* [Prompt]
Count only the lines of the records that hold "agent", then give the number without any other words.

* [Material provided]
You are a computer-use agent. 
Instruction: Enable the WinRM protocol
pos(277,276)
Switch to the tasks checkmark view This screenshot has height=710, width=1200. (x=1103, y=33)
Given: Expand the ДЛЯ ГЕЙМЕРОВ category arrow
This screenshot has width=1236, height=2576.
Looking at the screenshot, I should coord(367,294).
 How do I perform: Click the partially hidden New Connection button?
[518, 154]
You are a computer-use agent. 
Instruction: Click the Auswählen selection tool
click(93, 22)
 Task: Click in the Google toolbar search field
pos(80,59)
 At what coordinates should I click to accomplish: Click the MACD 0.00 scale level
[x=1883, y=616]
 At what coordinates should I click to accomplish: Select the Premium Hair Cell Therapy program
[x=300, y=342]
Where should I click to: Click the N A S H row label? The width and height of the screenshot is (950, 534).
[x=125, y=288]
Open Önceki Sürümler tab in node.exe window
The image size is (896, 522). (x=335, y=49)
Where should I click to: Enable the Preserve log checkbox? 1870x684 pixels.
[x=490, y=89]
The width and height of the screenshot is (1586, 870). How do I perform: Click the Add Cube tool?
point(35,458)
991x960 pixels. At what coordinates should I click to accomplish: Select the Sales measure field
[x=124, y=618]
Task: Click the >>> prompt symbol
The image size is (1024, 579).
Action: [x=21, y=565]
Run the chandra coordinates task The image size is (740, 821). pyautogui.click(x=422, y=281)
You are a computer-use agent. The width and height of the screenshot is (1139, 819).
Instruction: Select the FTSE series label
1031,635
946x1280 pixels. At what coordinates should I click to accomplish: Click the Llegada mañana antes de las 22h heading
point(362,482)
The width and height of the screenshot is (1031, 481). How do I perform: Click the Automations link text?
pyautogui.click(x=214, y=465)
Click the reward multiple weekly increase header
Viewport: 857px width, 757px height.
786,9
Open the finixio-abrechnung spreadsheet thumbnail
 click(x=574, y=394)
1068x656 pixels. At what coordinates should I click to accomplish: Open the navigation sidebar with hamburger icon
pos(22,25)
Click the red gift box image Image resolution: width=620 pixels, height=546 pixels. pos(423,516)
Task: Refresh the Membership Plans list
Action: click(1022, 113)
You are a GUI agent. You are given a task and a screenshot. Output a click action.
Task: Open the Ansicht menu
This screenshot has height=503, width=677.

* [Response to the task]
4